BEGIN DATA IN THIS EXERCISE

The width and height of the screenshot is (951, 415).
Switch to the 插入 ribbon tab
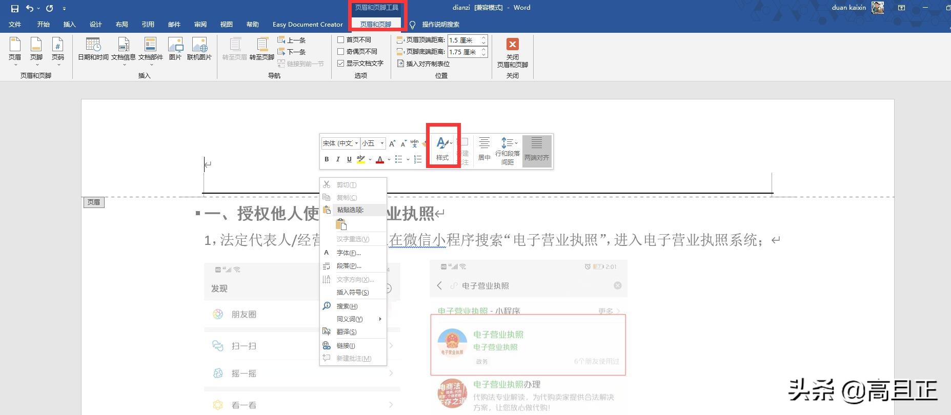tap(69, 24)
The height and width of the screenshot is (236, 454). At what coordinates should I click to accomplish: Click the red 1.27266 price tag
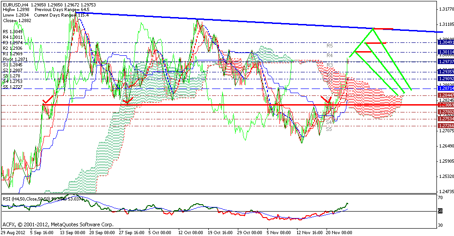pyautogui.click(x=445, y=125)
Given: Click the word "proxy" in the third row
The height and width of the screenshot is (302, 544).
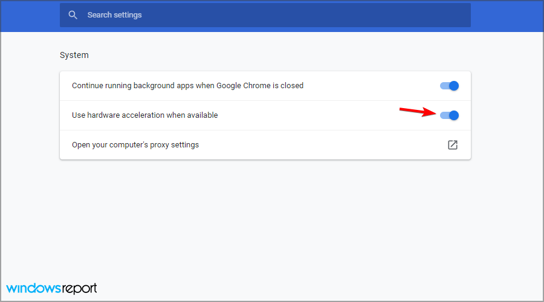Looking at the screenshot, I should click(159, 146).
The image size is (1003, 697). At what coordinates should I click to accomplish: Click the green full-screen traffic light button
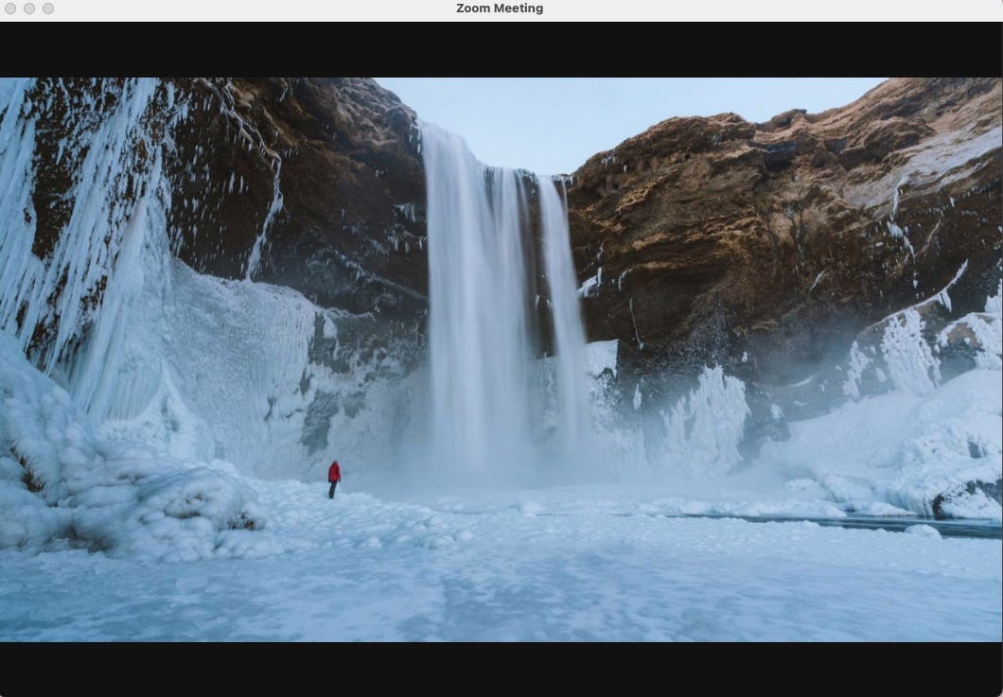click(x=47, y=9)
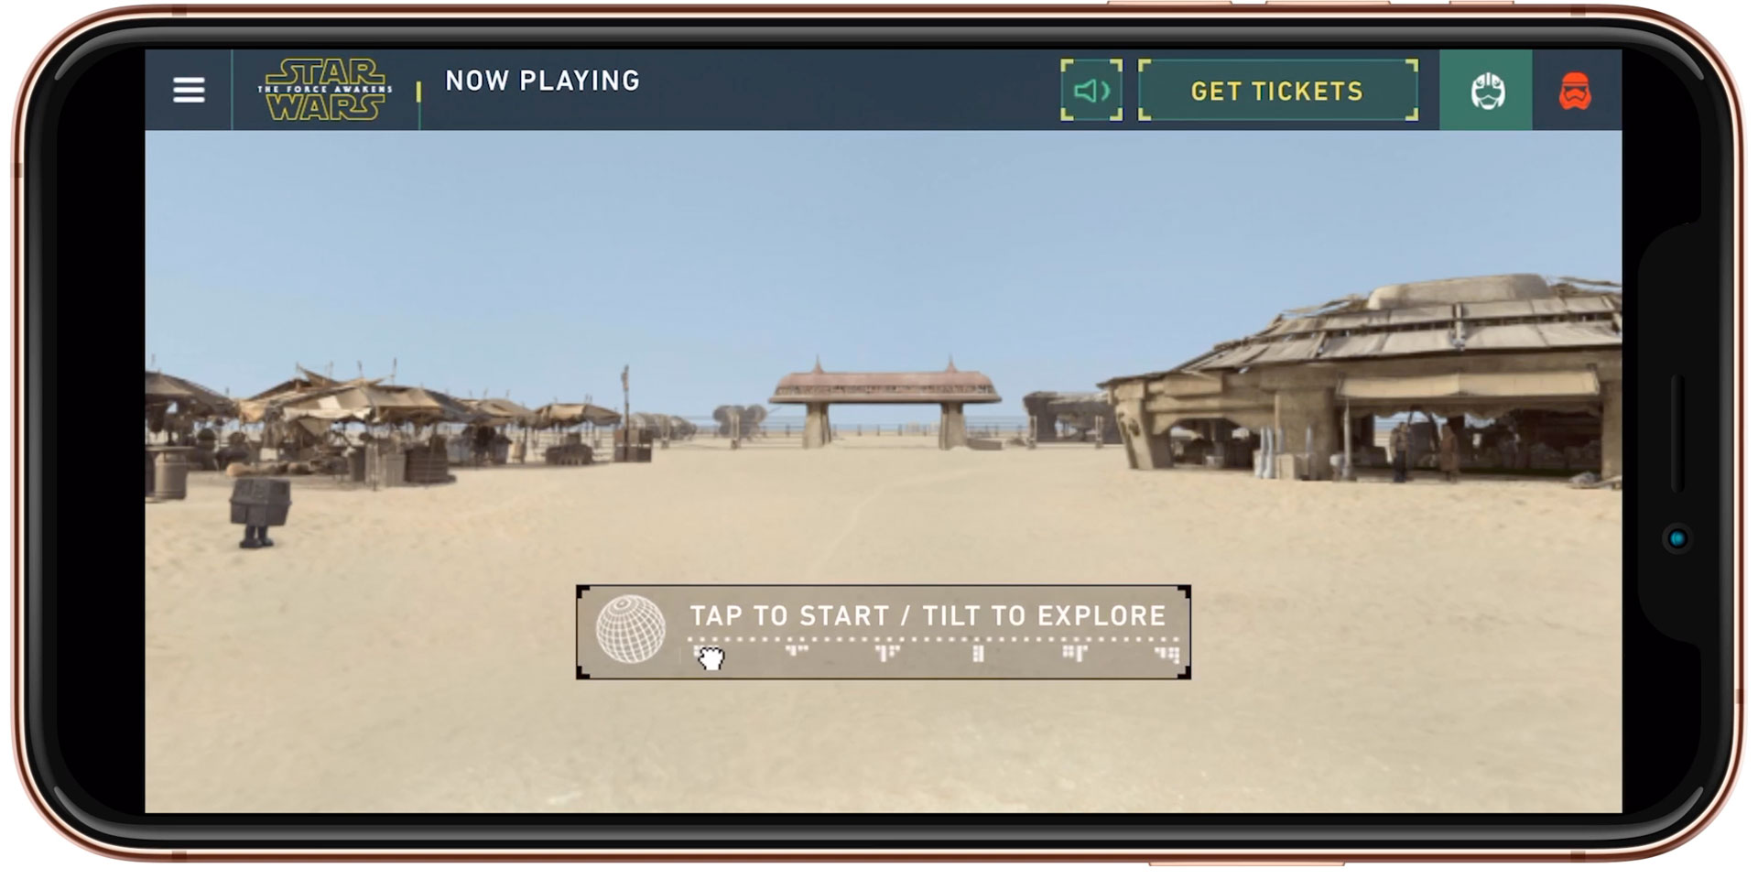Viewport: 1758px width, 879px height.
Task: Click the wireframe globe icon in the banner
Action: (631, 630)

END DATA IN THIS EXERCISE
BEGIN DATA IN THIS EXERCISE

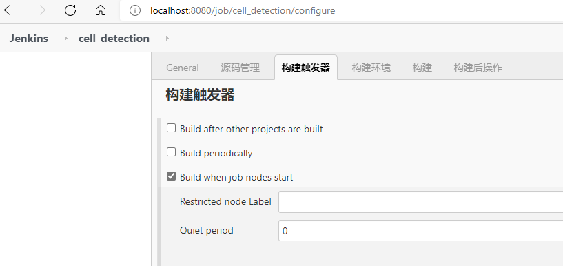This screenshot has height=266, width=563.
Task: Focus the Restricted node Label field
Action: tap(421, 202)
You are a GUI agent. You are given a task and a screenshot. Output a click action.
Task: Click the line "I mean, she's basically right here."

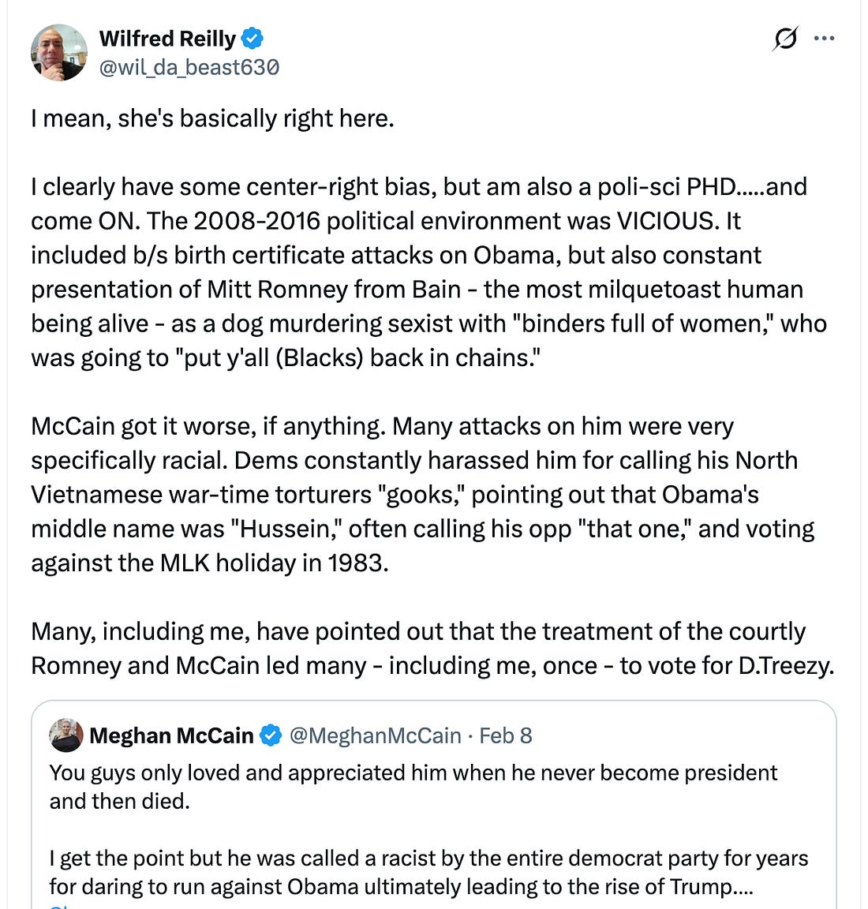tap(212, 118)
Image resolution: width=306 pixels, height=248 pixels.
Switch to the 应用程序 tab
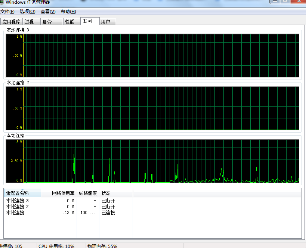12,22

END DATA IN THIS EXERCISE
BEGIN DATA IN THIS EXERCISE

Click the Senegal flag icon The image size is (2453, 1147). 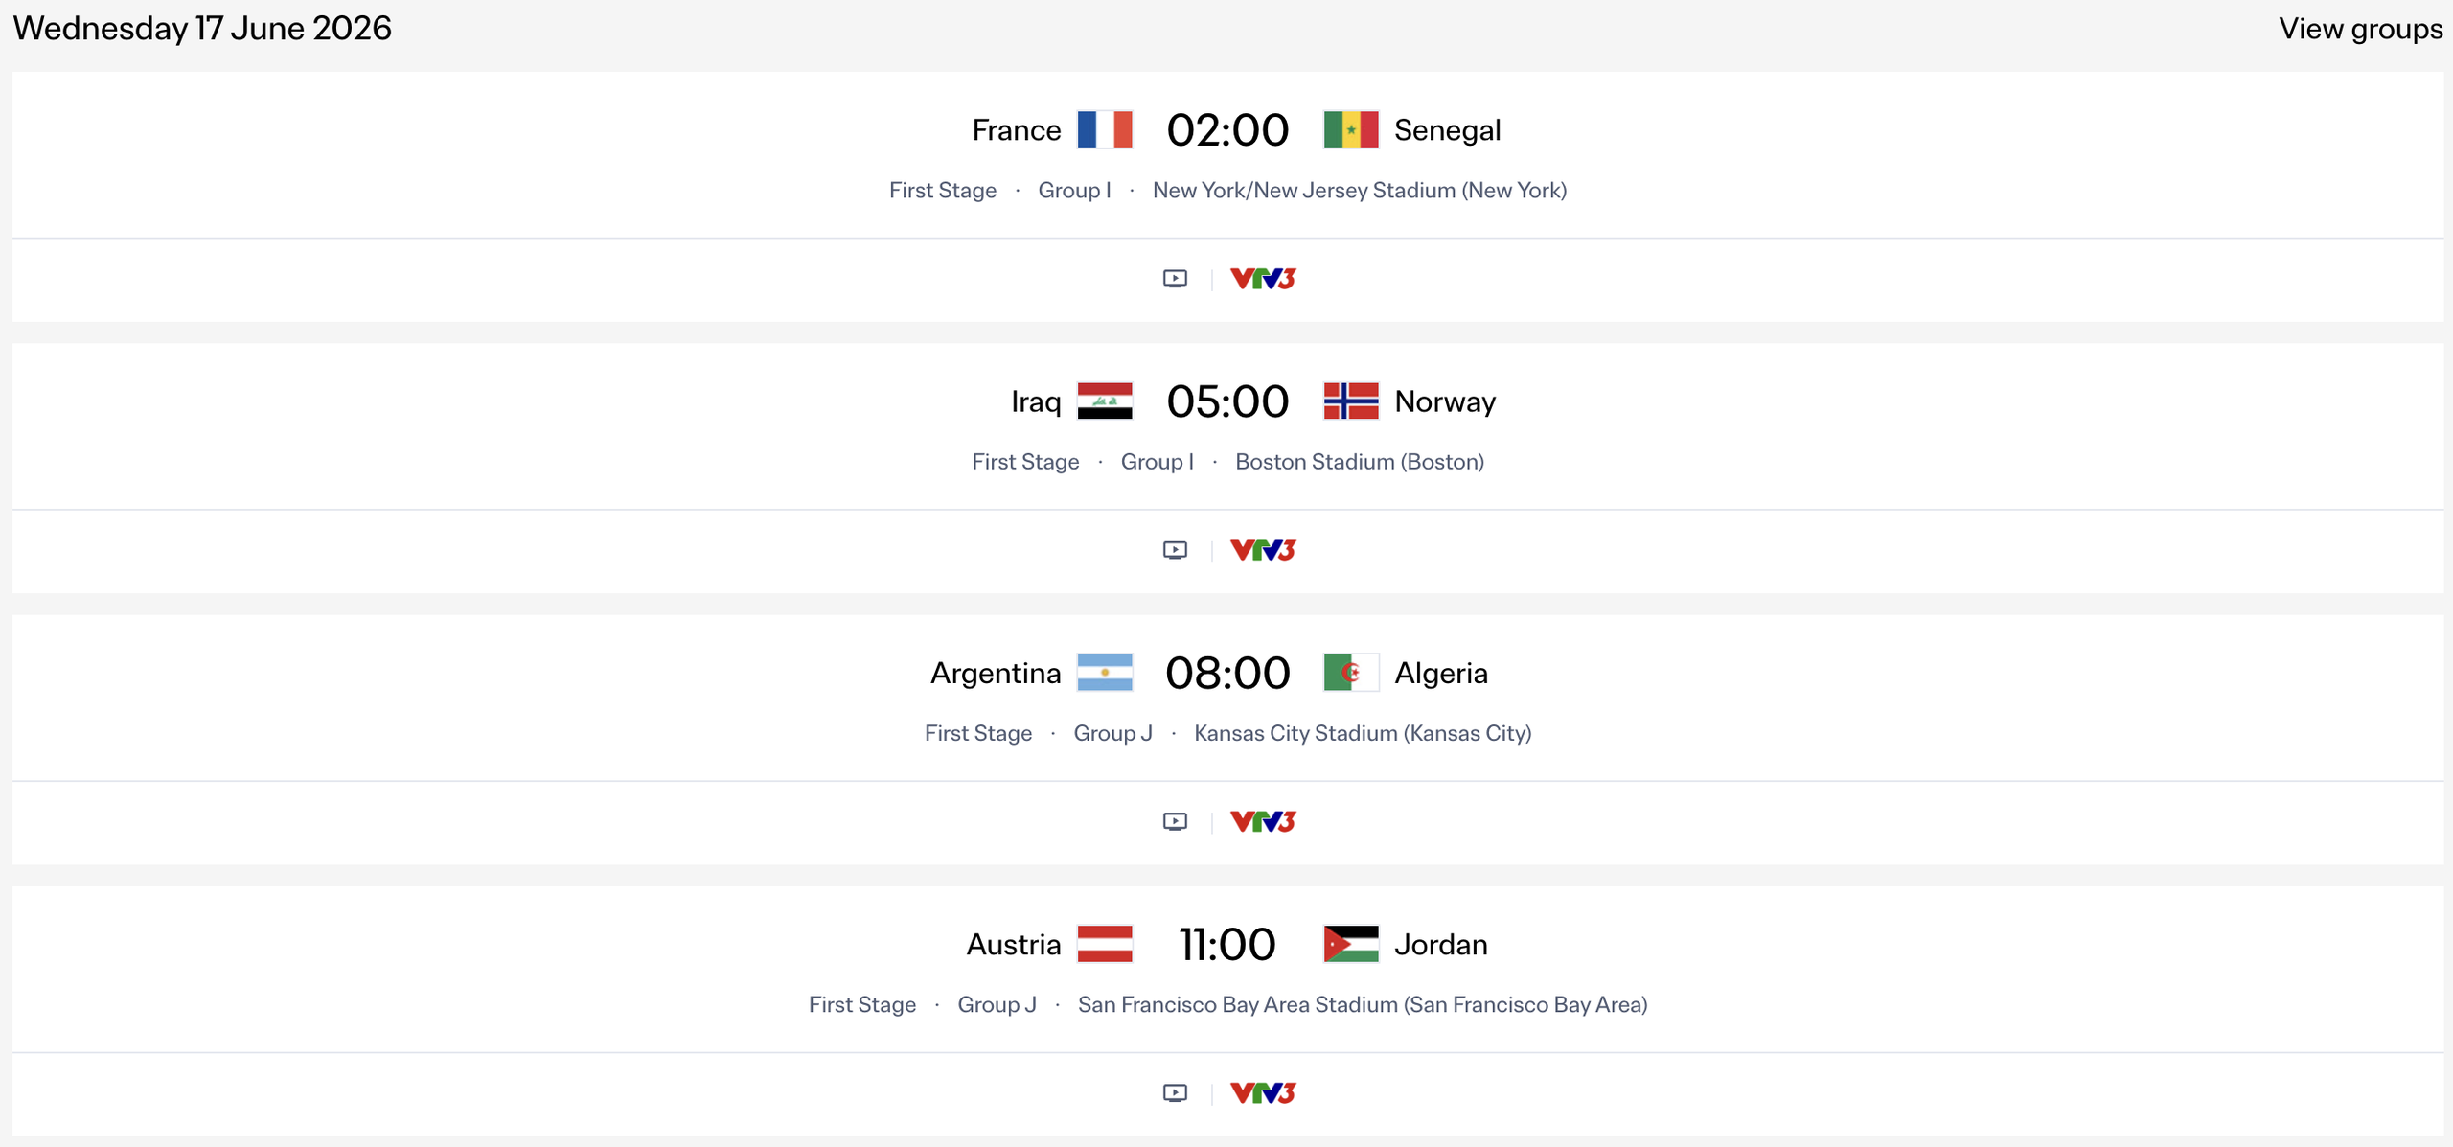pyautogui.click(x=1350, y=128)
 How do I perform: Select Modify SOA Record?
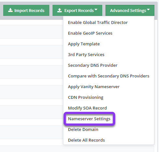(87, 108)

END DATA IN THIS EXERCISE

* WHAT YOU HAVE TO DO:
Transcribe the listing above exactly, but only from the line with "The width and" through the line with "Given: Click the". Include both of those lines and omit the pictures.

* RESPONSE TO THIS TASK:
The width and height of the screenshot is (951, 415).
Switch to the 插入 ribbon tab
tap(69, 24)
The height and width of the screenshot is (236, 454). At what coordinates should I click to accomplish: Click the red 1.27266 price tag
pyautogui.click(x=445, y=125)
Given: Click the word "proxy" in the third row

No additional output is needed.